◆ Zitierter Text ◆
------
GEGENSTANDPUNKT GEGENARGUMENTE

Ägypten: Volksaufstand gegen das „System Mubarak“ (2/2) –
der Westen reagiert auf einen nicht bestellten Umsturz

Die Führer der westlichen Welt wurden von einem Volk überrascht: Ohne dass sie das bestellt hätten, kündigt das ägyptische seiner Obrigkeit die Gefolgschaft auf! Wo die regierenden Freunde der Freiheit einen Umsturz von Herrschaften für angebracht halten, da bringen sie nämlich normalerweise die entsprechenden „Revolutionen“ mit den netten Beinamen gleich selber auf den Weg. Aber dass die Massen in einem Land, an dessen gefestigtem, herrschaftlichem Innenleben man aus vielerlei Gründen äußerst interessiert ist, aus eigenem Antrieb derart aus dem Ruder laufen: Damit rechnet man keinesfalls in den Metropolen, von denen aus die freie Welt regiert wird. So dauert die Urteilsbildung über den Volksaufstand in Ägypten eine gewisse Zeit, fällt dafür aber umso eindeutiger aus. Eine feine Sache sei es, dass – und vor allem: wie friedlich sich das Volk am Nil da zu einer „Bewegung für Freiheit und Demokratie“ (Westerwelle) aufgemacht habe, heißt es einhellig. Aber die Hüter dieser hohen Werte lassen es keineswegs bei einer bloßen Grußadresse an die Freiheitskämpfer bewenden. Man verwendet sich und den politischen Einfluss, über den man verfügt, für die gute Sache, die man in Ägypten auf den Weg gebracht sieht. Unisono empfiehlt der Westen Mubarak zunächst nachdrücklich „Gewaltverzicht“ gegenüber seinen aufsässigen Untertanen – und hält ihn alsbald für genauso „untragbar“ wie die Menge auf dem Tahrir-Platz. Freilich nicht ganz aus denselben Gründen. „Rückkehr zu stabilen Verhältnissen“ heißt ganz unverhohlen der höhere Sinn, den man hierzulande den Drangsalen der Demonstranten entnimmt – dabei haben die die herrschenden Machtverhältnisse doch gerade erst einigermaßen destabilisiert. Und warum es diese Rückkehr zur Stabilität unbedingt braucht, erfährt man gleichfalls:

– In dieser bekannt sensiblen „Krisenregion“ muss erstens der Frieden gewahrt, insbesondere der Friedensvertrag mit Israel eingehalten werden.
------
◆ Verständnisfragen ◆
• a. Was empfiehlt der Westen laut dem Text über den Volksaufstand in Ägypten Mubarak zunächst gegenüber seinen aufsässigen Untertanen?
• b. Schreibe den Text über den Volksaufstand in Ägypten im Anschluss an seinen letzten Satz weiter.
Die Daten stammen aus einer anderen Quelle als der Text über den Volksaufstand in Ägypten.

◆ Bereitgestellte Daten ◆
------
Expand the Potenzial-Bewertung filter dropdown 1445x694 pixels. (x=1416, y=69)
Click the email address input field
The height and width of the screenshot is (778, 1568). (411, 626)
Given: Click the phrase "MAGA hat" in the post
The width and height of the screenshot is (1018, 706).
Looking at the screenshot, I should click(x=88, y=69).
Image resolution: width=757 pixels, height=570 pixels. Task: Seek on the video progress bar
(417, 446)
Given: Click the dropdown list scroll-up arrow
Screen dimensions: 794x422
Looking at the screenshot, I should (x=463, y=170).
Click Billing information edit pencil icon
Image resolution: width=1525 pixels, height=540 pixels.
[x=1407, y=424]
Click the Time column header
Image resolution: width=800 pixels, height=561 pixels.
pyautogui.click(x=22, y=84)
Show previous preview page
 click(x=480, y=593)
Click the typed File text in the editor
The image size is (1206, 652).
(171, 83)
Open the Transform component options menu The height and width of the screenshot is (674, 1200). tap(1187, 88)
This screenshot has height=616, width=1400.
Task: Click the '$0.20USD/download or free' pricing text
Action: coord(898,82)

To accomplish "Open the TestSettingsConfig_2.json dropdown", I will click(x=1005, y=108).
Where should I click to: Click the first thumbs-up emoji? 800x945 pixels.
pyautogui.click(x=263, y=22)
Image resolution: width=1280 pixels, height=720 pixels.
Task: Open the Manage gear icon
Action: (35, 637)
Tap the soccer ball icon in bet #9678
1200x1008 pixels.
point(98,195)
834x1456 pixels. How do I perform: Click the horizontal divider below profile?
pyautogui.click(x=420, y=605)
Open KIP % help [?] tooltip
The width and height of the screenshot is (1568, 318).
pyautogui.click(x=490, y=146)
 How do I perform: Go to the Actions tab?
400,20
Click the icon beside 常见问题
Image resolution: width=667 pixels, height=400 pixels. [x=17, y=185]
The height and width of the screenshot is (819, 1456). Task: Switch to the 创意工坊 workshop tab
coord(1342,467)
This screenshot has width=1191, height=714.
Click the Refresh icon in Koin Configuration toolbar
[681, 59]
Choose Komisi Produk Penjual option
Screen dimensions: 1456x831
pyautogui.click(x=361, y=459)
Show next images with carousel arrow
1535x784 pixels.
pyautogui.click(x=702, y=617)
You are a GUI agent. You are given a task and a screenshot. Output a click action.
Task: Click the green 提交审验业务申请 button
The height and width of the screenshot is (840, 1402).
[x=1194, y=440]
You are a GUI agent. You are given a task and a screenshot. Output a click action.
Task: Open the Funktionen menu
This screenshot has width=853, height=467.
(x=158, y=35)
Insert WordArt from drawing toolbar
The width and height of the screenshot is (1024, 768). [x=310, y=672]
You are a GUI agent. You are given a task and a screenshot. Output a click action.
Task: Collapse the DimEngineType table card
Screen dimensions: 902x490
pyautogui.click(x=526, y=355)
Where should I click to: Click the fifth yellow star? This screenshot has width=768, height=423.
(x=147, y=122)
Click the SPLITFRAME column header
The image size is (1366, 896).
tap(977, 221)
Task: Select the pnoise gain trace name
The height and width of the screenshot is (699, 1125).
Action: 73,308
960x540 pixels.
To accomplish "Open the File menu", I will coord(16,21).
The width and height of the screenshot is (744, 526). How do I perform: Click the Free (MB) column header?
------
◆ Lösungen ◆
• a. Er empfiehlt ihm nachdrücklich „Gewaltverzicht“.

• b.
– Zweitens steht die Versorgungssicherheit in Sachen Gas und Öl bis hin zu T-Shirts und Autoteilen beim Westen obenan.
– Und drittens muss der Bestandsschutz für die jahrtausendealten Kulturgüter und die etwas jüngeren Tauchgründe gewährleistet sein.

So weit also reicht mindestens die Palette der westlichen Interessen, für die die Nation Ägypten in der Vergangenheit gut funktioniert hat und deswegen auf jeden Fall weiterhin gut funktionieren muss.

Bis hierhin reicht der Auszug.